AWS Systems Manager (SSM)
1. What is AWS Systems Manager?
AWS Systems Manager is an operations management service — a unified interface for viewing operational data, automating tasks, managing configuration, and maintaining compliance across your EC2 fleet and on-premises infrastructure — without needing SSH or RDP access to individual instances.
Without SSM:
SSH into each server to run patches → manual, slow, audit-less
Push config to 500 servers → script it yourself → error-prone
"Run this command on all prod servers" → SSH loop → risky + no central log
Secrets in .env files on servers → insecure
With SSM:
Patch Manager: define patch baseline → SSM patches all instances on schedule
Run Command: run shell script on 500 instances in parallel → full output log
Session Manager: browser-based terminal → no SSH, no bastion, no open ports
Parameter Store: centralized, encrypted config + secrets → app pulls at runtime
Automation: define multi-step runbook → execute on schedule or on event trigger
Inventory: see all software, services, network config across entire fleet
2. SSM Agent ⭐
Prerequisite: SSM Agent must be installed and running on managed nodes
Pre-installed on: Amazon Linux 2, Amazon Linux 2023, Amazon Linux (2017.09+),
Windows Server 2008+, Ubuntu 16.04+, RHEL 7+, SUSE 12+
Install manually (older/other OS):
curl https://s3.amazonaws.com/ec2-downloads-windows/SSMAgent/latest/linux_amd64/amazon-ssm-agent.rpm -o ssm-agent.rpm
sudo yum install -y ssm-agent.rpm
sudo systemctl enable amazon-ssm-agent && sudo systemctl start amazon-ssm-agent
EC2 IAM requirements:
Attach managed policy: AmazonSSMManagedInstanceCore
→ Allows: SSM API, S3 (for commands/logs), CloudWatch Logs
On-premises servers:
Install SSM Agent → register with SSM as "hybrid" managed node
→ Same SSM capabilities as EC2 instances (patching, commands, session manager)

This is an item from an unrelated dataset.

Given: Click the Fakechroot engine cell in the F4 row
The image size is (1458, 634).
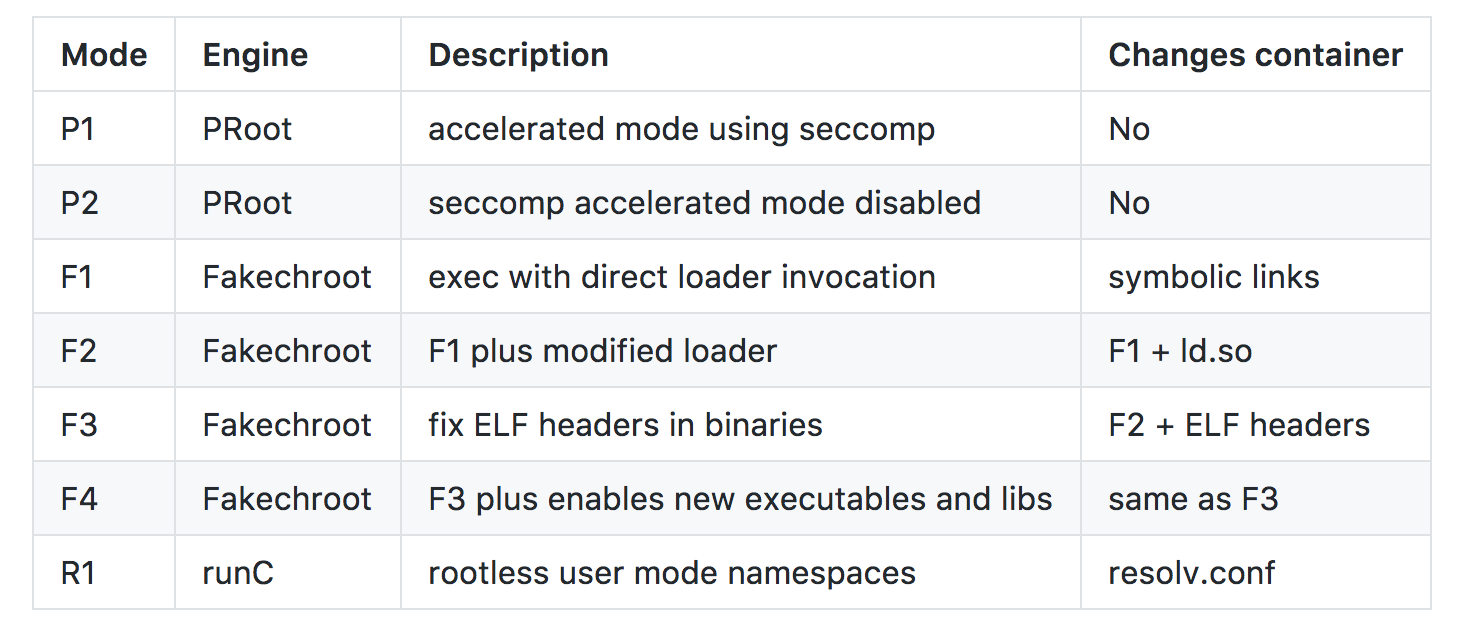Looking at the screenshot, I should click(x=287, y=499).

→ Appears in SSM Fleet Manager alongside EC2 instances
Network requirements:
EC2 → needs access to SSM endpoints (public or VPC endpoint):
ssm.region.amazonaws.com
ec2messages.region.amazonaws.com
ssmmessages.region.amazonaws.com
For private subnets: create 3 VPC Interface Endpoints
→ No internet required → fully private fleet management
3. Session Manager ⭐
Browser or CLI-based terminal access to instances WITHOUT:
❌ SSH (port 22 closed — never needs to be open)
❌ Bastion hosts
❌ Key pairs (no PEM files)
❌ VPN
❌ Direct network access
How it works:
SSM Agent on instance maintains outbound connection to SSM service
You: AWS console → Systems Manager → Session Manager → Start Session
→ Browser terminal opens → full shell on instance
Or: aws ssm start-session --target i-0123456789abcdef0
Logging: [docs.aws.amazon](https://docs.aws.amazon.com/systems-manager/latest/userguide/patch-manager-aws-runpatchbaseline.html)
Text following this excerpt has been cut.